• **PASSAGE GIVEN**:
────────

Nutrient Neutrality – One year on
Twelve months ago, the words ‘Nutrient Neutrality’ didn’t mean a huge amount to many of us working in the East of England; it was a peripheral issue, affecting development elsewhere. But overnight on 16th March 2022, all that changed with the publication of Natural England’s letter advising 42 additional Local Planning Authorities, including all of the Norfolk Authorities, that projects and plans could only go ahead if they would not cause additional nutrient pollution.
As the Norfolk Authorities put an immediate stop to issuing planning consents, we quickly had to understand Nutrient Neutrality (NN) and its implications. In our blog of 21st March 2022, we considered the possible implications of the guidance. A year on, we reflect on how some of the key issues identified have played out.
Understanding the Issue
“Will the skillset and resource be available locally to enable the decision maker to be confident that there is no reasonable scientific doubt that the development will not give rise to adverse effects?”

────────

Dataset rows
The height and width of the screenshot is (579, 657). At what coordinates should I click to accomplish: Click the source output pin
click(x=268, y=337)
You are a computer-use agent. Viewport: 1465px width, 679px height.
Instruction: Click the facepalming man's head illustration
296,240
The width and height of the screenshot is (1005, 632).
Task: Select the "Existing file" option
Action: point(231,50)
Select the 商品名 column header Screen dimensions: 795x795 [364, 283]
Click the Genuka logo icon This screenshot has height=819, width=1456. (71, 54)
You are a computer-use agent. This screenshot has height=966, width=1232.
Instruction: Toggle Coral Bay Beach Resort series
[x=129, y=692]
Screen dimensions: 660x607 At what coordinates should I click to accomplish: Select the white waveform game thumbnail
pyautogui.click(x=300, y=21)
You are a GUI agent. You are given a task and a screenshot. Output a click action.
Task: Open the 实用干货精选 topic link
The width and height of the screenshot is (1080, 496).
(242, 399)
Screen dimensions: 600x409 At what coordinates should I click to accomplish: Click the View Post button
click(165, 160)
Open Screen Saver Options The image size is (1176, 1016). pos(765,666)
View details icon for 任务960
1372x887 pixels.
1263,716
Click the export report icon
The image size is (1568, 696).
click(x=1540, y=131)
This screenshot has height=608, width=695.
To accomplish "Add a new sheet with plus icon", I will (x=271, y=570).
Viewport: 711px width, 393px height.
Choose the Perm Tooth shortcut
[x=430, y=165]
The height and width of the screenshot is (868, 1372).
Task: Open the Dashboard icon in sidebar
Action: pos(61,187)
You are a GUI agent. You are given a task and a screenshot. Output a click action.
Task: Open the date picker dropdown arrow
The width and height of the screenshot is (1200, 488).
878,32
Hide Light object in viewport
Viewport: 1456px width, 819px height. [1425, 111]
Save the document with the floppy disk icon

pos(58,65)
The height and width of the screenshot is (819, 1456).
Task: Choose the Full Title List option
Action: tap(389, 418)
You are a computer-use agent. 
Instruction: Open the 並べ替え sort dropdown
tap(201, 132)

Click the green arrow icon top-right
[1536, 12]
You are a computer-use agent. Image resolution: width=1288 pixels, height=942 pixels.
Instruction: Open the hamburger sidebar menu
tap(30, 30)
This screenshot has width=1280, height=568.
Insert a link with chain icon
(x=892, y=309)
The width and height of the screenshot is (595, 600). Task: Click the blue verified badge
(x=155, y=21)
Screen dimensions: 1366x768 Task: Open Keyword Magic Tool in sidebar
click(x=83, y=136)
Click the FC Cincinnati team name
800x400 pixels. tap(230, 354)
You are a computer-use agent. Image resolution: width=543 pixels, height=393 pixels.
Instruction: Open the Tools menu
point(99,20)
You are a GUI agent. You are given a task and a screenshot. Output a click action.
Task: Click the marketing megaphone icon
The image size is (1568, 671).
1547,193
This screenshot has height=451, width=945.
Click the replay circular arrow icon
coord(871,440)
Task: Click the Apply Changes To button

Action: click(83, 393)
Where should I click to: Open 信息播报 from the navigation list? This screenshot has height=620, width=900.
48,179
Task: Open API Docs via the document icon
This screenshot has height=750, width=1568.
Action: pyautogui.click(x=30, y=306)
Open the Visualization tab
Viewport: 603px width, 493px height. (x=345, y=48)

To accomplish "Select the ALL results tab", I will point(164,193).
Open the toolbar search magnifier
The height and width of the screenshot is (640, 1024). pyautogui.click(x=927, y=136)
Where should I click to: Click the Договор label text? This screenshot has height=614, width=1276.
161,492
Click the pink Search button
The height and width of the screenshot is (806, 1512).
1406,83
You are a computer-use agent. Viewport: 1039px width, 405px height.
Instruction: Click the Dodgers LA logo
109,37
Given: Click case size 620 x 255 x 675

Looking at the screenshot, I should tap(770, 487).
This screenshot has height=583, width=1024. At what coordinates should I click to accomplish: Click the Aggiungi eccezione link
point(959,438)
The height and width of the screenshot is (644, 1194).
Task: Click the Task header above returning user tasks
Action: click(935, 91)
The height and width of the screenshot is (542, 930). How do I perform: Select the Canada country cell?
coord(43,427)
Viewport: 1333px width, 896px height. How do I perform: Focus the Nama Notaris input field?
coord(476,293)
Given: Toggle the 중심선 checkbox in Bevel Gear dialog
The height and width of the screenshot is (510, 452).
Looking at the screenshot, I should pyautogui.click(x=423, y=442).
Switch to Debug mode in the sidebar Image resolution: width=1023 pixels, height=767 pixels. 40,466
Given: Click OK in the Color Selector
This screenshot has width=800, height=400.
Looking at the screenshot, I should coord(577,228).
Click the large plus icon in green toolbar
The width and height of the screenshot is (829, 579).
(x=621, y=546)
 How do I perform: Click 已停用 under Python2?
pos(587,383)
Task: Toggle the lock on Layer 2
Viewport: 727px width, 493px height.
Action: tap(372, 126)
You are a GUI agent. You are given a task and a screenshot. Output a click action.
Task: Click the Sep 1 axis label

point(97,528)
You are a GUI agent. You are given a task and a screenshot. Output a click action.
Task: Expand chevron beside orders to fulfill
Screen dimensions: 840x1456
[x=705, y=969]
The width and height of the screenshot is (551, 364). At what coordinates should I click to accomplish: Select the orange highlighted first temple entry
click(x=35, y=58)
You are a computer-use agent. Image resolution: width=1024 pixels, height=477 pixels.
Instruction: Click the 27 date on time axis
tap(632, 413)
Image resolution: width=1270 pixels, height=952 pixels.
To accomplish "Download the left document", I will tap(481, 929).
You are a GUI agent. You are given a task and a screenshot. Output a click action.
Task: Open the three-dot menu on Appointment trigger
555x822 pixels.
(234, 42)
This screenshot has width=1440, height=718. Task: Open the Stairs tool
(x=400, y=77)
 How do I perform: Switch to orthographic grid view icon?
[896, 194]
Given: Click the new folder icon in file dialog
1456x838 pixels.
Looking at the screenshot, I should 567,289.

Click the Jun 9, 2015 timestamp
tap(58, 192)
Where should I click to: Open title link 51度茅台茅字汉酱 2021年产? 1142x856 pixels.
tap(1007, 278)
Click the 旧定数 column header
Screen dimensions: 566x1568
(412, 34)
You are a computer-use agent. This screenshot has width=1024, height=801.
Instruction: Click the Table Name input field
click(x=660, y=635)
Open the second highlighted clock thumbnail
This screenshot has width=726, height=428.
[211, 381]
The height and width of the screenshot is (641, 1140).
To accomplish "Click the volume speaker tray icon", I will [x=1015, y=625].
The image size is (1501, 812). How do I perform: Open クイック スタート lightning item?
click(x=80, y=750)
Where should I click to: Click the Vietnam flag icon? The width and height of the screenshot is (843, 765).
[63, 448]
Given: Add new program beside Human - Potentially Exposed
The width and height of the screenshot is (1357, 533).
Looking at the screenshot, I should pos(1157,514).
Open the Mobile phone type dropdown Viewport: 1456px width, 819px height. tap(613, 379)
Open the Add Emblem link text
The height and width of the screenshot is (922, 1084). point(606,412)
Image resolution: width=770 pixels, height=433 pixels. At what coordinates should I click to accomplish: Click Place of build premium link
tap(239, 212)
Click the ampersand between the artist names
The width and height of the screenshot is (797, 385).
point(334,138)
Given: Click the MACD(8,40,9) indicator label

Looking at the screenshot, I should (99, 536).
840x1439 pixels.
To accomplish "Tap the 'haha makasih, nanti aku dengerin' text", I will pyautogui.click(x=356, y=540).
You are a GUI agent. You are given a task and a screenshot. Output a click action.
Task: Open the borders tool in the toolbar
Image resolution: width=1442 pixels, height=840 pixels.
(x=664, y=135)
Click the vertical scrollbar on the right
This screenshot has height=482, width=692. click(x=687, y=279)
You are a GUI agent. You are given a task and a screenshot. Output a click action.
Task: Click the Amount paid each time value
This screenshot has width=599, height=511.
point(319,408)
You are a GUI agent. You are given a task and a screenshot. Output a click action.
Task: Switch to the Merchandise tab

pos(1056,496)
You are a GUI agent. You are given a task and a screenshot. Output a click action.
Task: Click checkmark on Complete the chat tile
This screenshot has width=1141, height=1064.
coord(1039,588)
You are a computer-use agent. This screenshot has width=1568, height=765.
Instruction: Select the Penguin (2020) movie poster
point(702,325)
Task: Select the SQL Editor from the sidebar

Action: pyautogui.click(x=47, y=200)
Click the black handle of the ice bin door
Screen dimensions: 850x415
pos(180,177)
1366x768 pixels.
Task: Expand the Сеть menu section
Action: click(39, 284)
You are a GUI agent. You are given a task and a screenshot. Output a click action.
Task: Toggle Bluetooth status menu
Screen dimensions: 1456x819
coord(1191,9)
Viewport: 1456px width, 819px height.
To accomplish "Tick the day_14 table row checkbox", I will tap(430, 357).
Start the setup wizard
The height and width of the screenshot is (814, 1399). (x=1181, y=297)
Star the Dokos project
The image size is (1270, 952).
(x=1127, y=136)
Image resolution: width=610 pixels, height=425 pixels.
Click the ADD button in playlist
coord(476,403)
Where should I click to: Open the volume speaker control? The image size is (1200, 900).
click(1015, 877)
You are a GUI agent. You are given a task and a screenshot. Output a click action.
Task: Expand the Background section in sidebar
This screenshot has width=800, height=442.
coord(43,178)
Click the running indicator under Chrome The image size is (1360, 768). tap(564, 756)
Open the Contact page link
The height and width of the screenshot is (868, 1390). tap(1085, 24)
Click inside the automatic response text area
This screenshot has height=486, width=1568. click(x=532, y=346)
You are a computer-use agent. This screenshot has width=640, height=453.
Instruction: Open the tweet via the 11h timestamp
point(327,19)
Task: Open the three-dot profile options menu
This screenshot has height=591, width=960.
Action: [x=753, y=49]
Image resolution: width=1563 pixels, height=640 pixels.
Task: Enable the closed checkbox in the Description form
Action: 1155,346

────────

• **EXERCISE INSTRUCTIONS**:
(1) Pull out the passage of the Nutrient Neutrality post that opens with the words containing "As the Norfolk" and closes with "have played out.", copying it word for word.
(2) Extend the post reflecting on Nutrient Neutrality one year on, picking up right after its final sentence.

• **ANSWERS TO THE TASKS**:
(1)
As the Norfolk Authorities put an immediate stop to issuing planning consents, we quickly had to understand Nutrient Neutrality (NN) and its implications. In our blog of 21st March 2022, we considered the possible implications of the guidance. A year on, we reflect on how some of the key issues identified have played out.

(2)
The Norfolk Planning Authorities quickly recognised that NN would require specialist advice and appointed Royal Haskoning DHV to assist in the preparation of a bespoke calculator for Norfolk, and to explore and identify possible mitigation solutions. In October, the Norfolk Calculator was published, allowing a more refined calculation of the nutrient budget for a project to be calculated, effectively reducing mitigation requirements by around one third. Whilst the Authorities’ speed in bringing in outside expertise is to be commended, a year later strategic mitigation options that would release significant numbers of homes are yet to be identified.
The impacts have also had implications for resourcing within Natural England, who we understand have been inundated with requests through their Discretionary Advice Service and have consequently had to be selective in their advice, prioritising strategic sites. To add to resource pressures, whilst the Local Authorities are the Competent Authorities, they have, understandably, relied heavily on advice from Natural England to inform their decision making.
Determination of Planning Applications
“We hope that all parties affected by the changes introduced by Natural England will be able to quickly adapt, enabling planning applications to be determined and development to progress without significant delay.”
We saw an immediate halt to the issuing of planning permissions across much of Norfolk, whilst the Authorities took time to consider the impacts of Natural England’s advice. Applications that were on the agenda for March Planning Committees found themselves pulled and remain undetermined a year later. Whilst we have seen a very small number of consents issued, the vast majority of affected schemes remain held up whilst mitigation solutions are found. Schemes able to deliver mitigation on-site have so far been few and far between.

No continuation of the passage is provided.